After months of ducking questions about what he would do with President Obama’s deferred action policy, Mitt Romney finally said something that was responsive yesterday in an interview with the Denver Post.
This is what he said:
“The people who have received the special visa that the president has put in place, which is a two-year visa, should expect that the visa would continue to be valid. I’m not going to take something that they’ve purchased…Before those visas have expired we will have the full immigration reform plan that I’ve proposed.”

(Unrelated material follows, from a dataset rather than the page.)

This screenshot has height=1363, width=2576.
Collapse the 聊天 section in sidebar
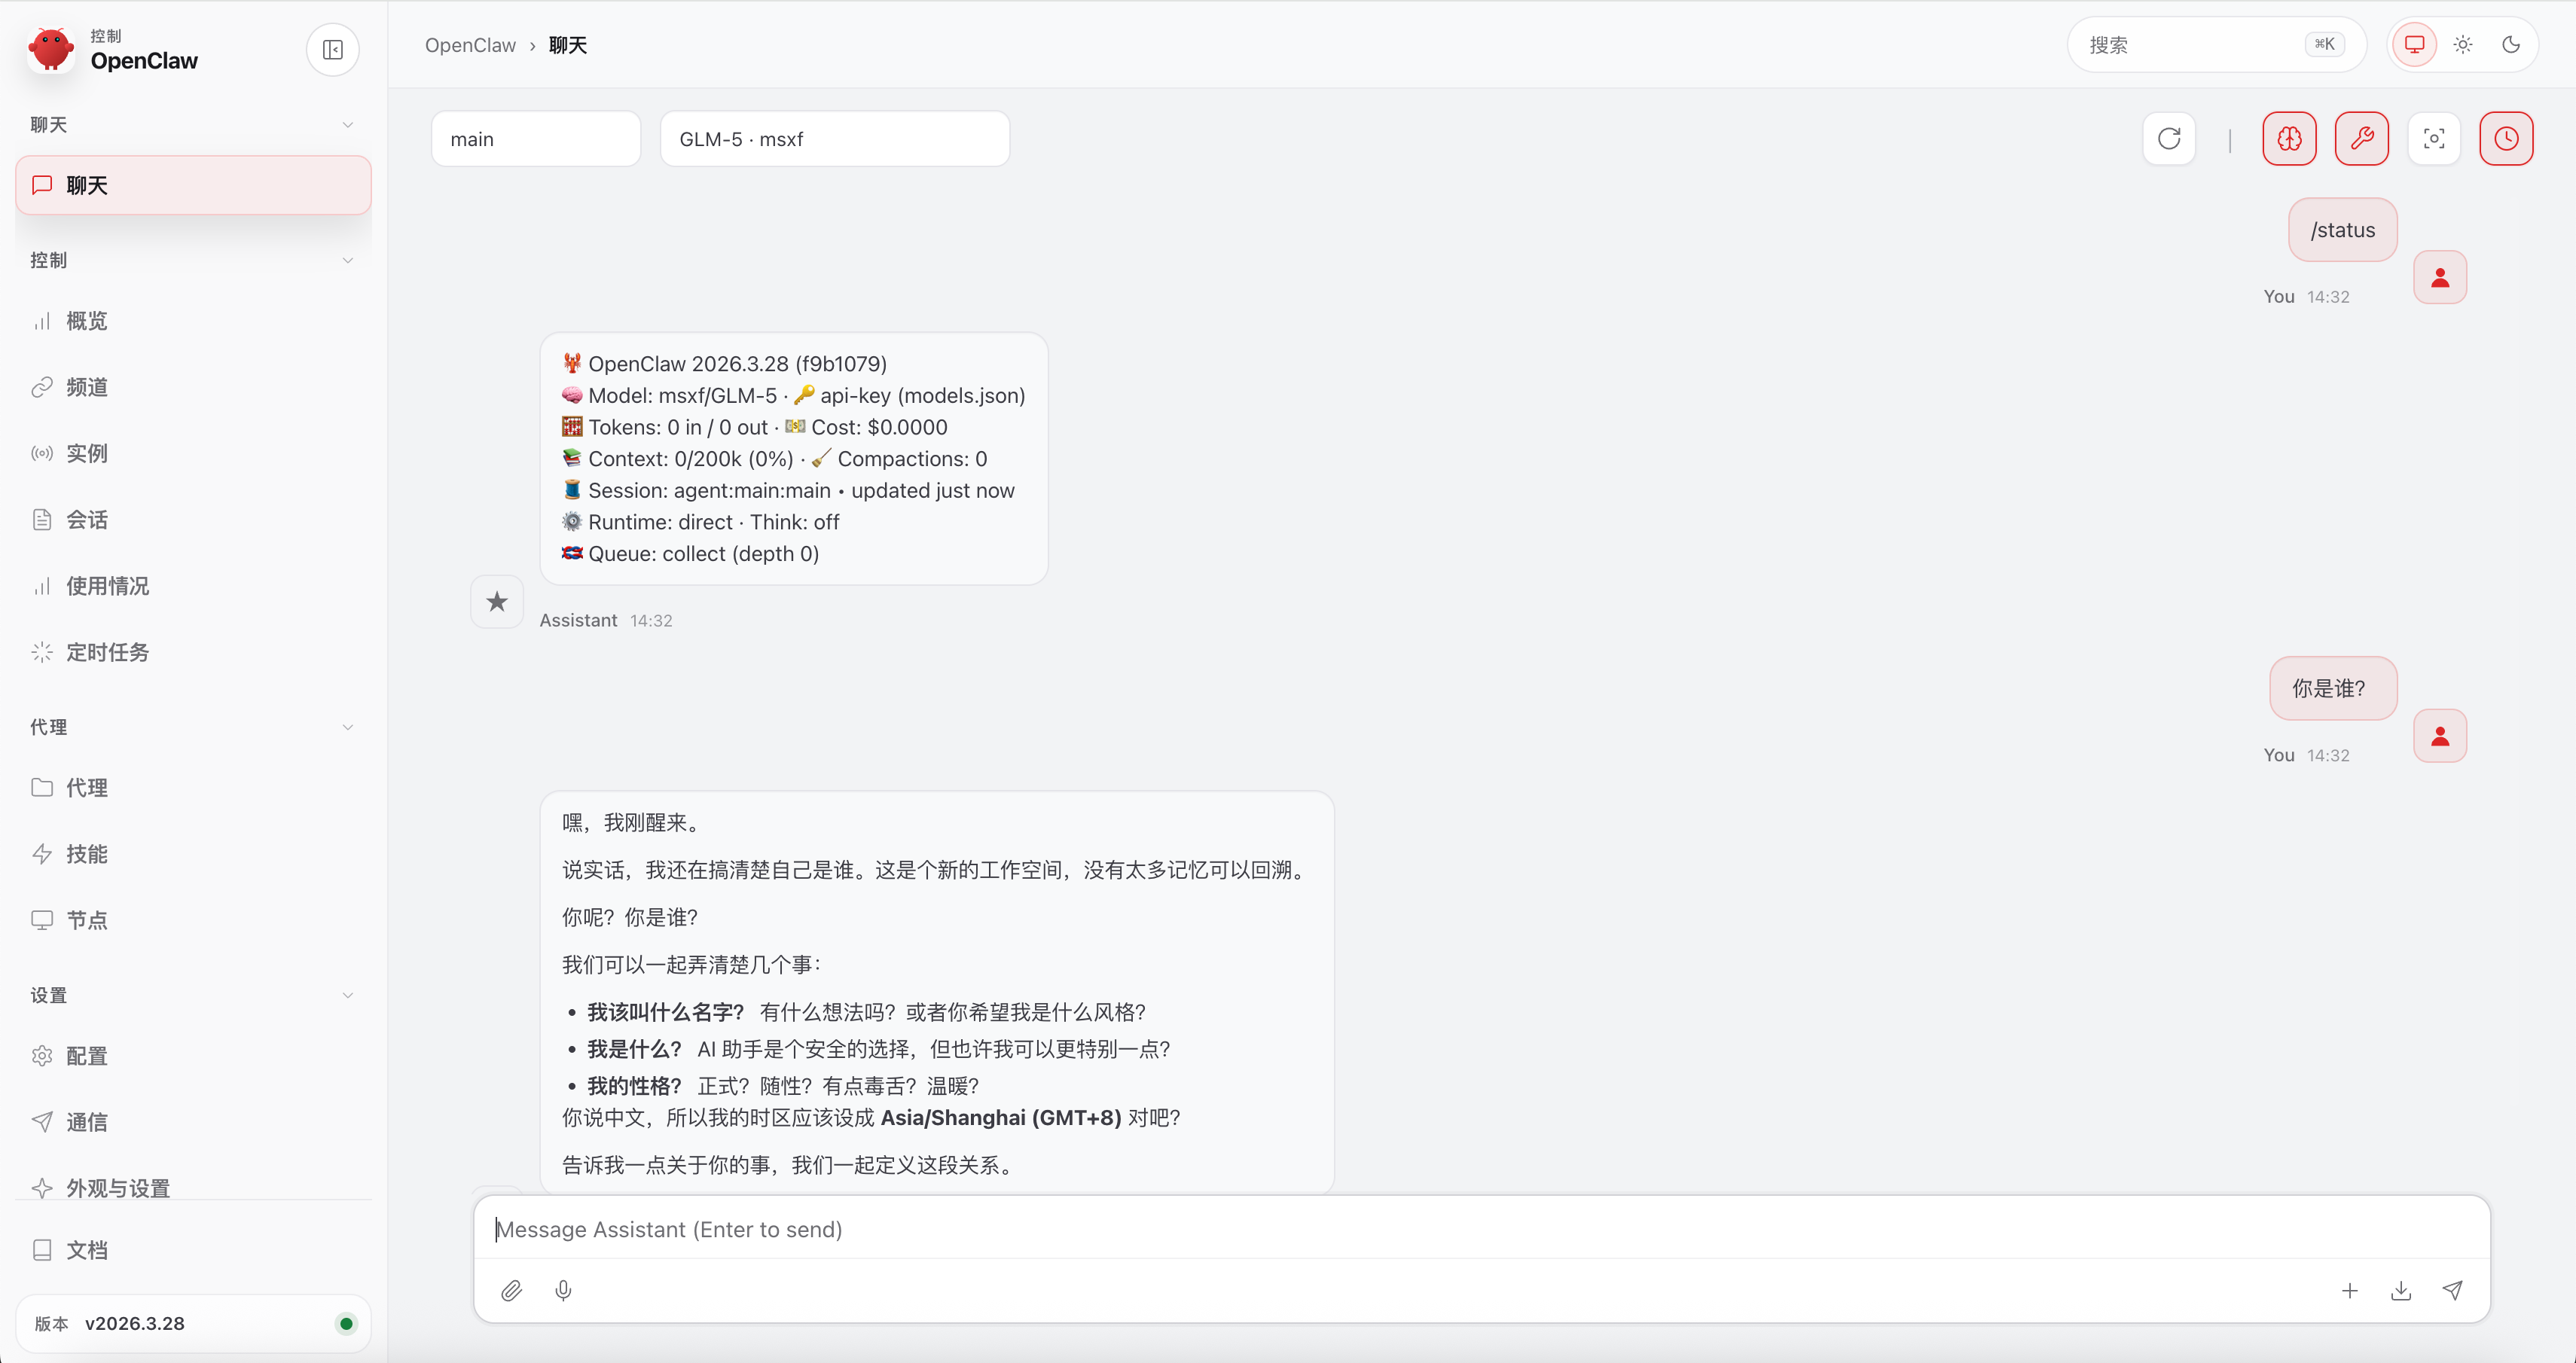pos(347,124)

This is what Frank Sharry, our executive director, said to that:
“Finally, Romney has said clearly that he will not rescind work permits for DREAMers who have already received them. This is welcome news, but given the background of his hard line views and his continuing avoidance of what will happen to millions of other people, it is but a small step forward. For example, let’s say that 100,000 have earned – not ‘purchased’ – work permits by the time of Inauguration Day. What about the other 1.3 million people eligible for the DREAMer deferred action program? Will Romney keep the policy in place and enable them to apply? Will he renew the program after two years? What is his secret reform plan that he promises to put in place? Self-deportation except for those who serve in the military? If it’s to benefit DREAMers, why won’t he disavow his earlier promise to veto the DREAM Act? His failure to address these fundamental question leaves a lot of uncertainty for Latino immigrants and voters.”

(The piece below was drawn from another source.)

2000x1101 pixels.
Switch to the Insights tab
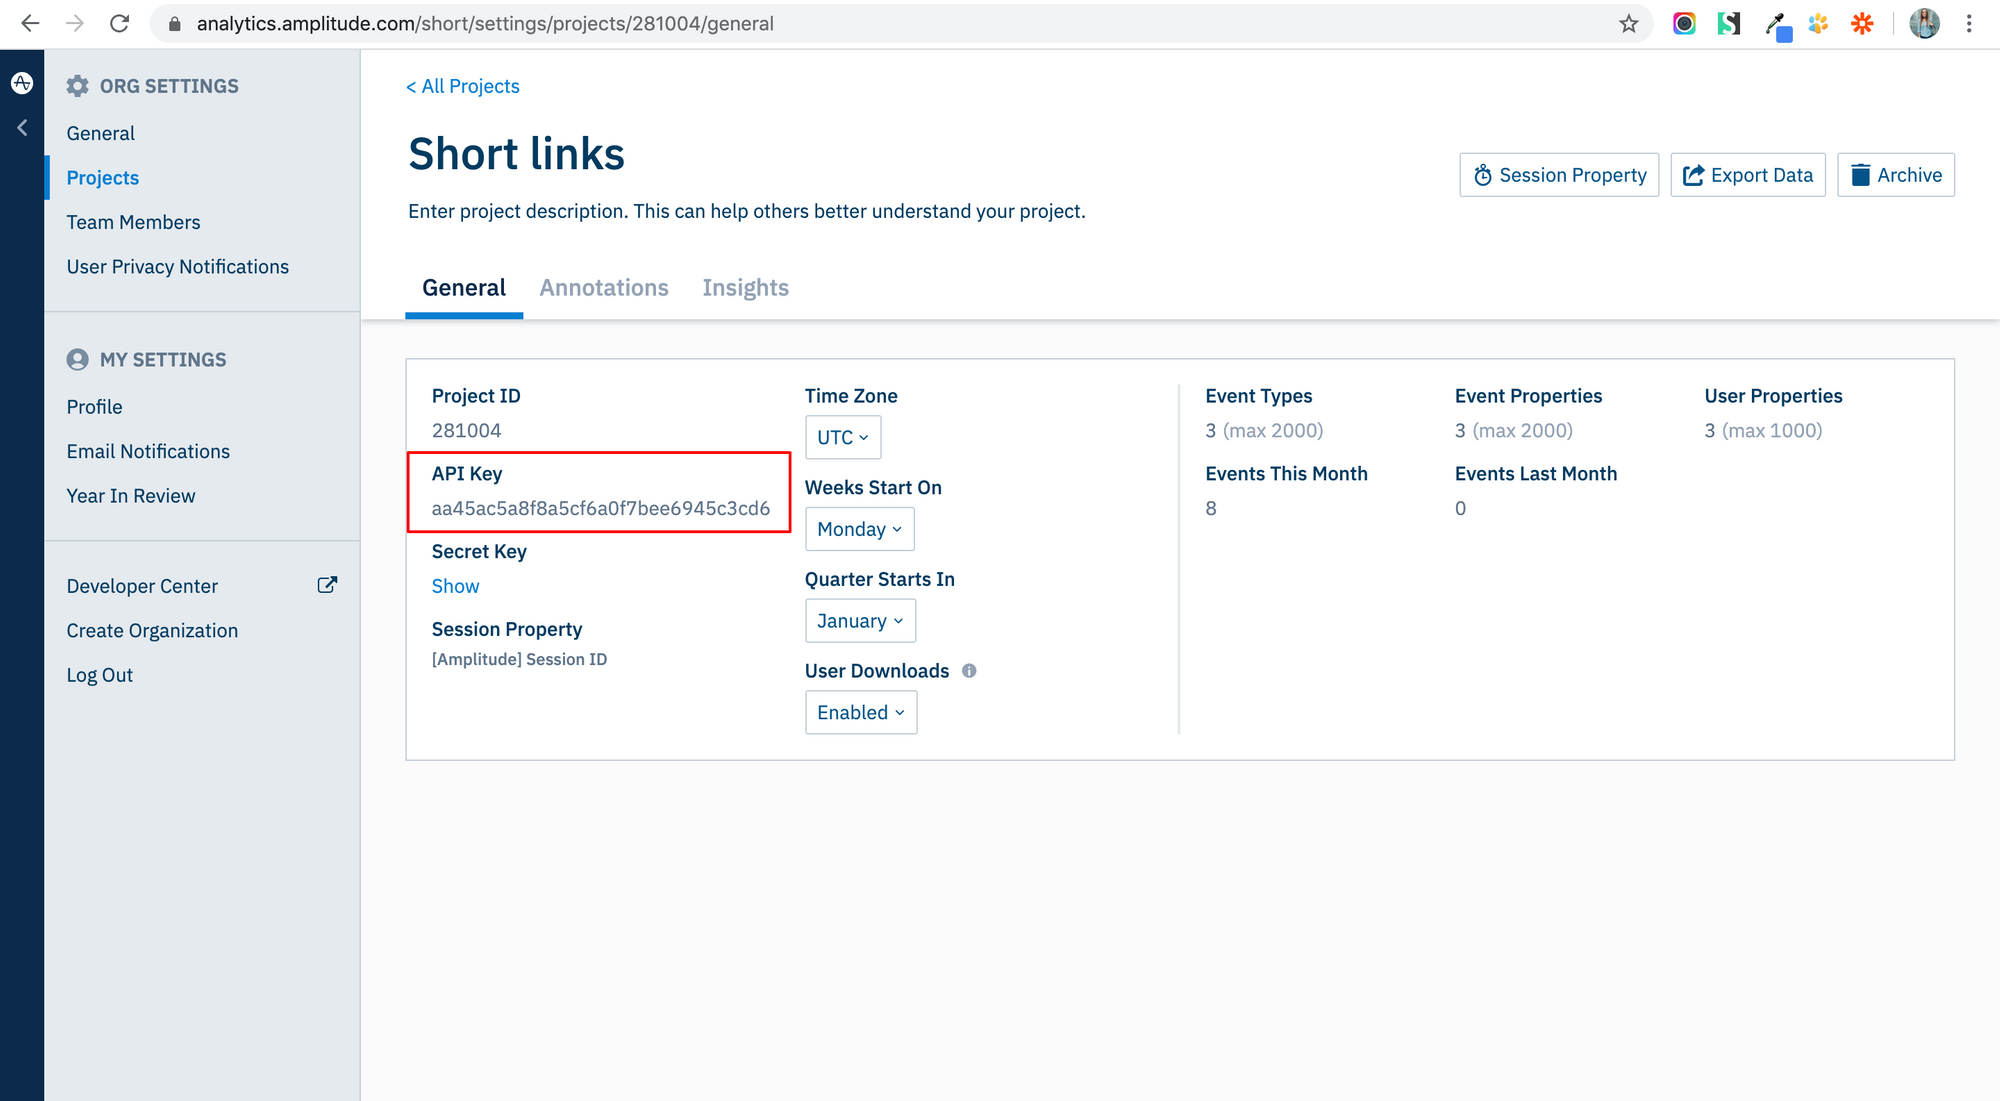[745, 288]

As we’ve said for months, Romney has deeply wedged himself between a nativist rock and a demographic hard place – afraid to stand up to the loud but not large nativist wing of the GOP, but also wary of alienating even further the sizable and growing Latino voting population.

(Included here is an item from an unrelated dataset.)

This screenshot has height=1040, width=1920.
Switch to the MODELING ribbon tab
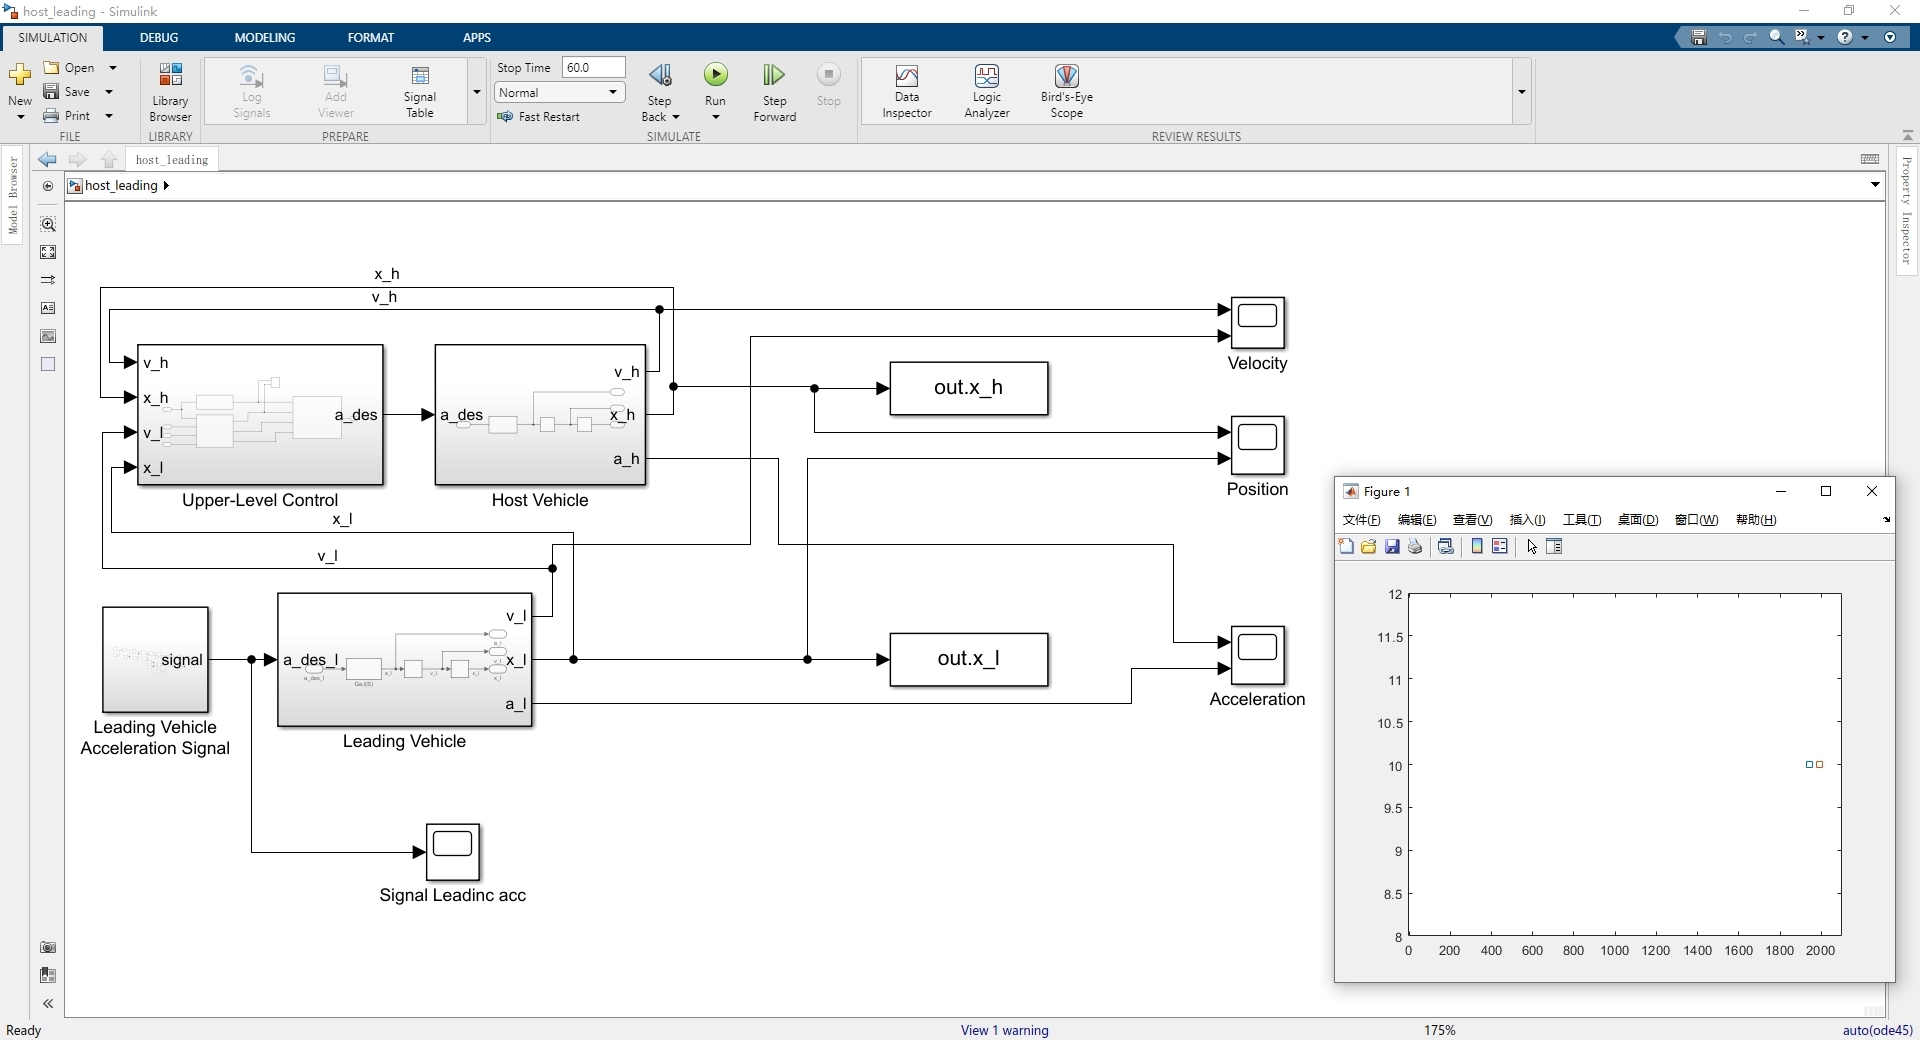point(264,37)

Fareed Zakaria extrapolated on that point in a Washington Post op-ed last week where he noted that any further details from the Romney camp on immigration would set off a “firestorm in his party.” Writes Zakaria:
“Romney has curried favor within the party by opposing the Dream Act, supporting Arizona’s harsh law under which police check people’s immigration status at will and proposing ‘self-deportation’ as a way to get rid of undocumented immigrants. At Hispanic forums in recent weeks, Romney has said that he wants to solve the immigration issue permanently but has spoken about it in vague terms…Romney has tried to run a campaign while not running afoul of his party’s strictures. As a result, he has twisted himself into a pretzel, speaking vacuously, avoiding specifics and refusing to provide any serious plans for the most important issues of the day.”
Added Sharry, “On deferred action, Romney is trying very hard to say things that make him sound moderate without picking a fight with his base. If Romney really wants to turn a new leaf on immigration and distance himself from the hardline stances he took during the GOP primary, he’ll need to disavow the specific promises he made in the primary and get specific about the vague positions he is staking out in the general.”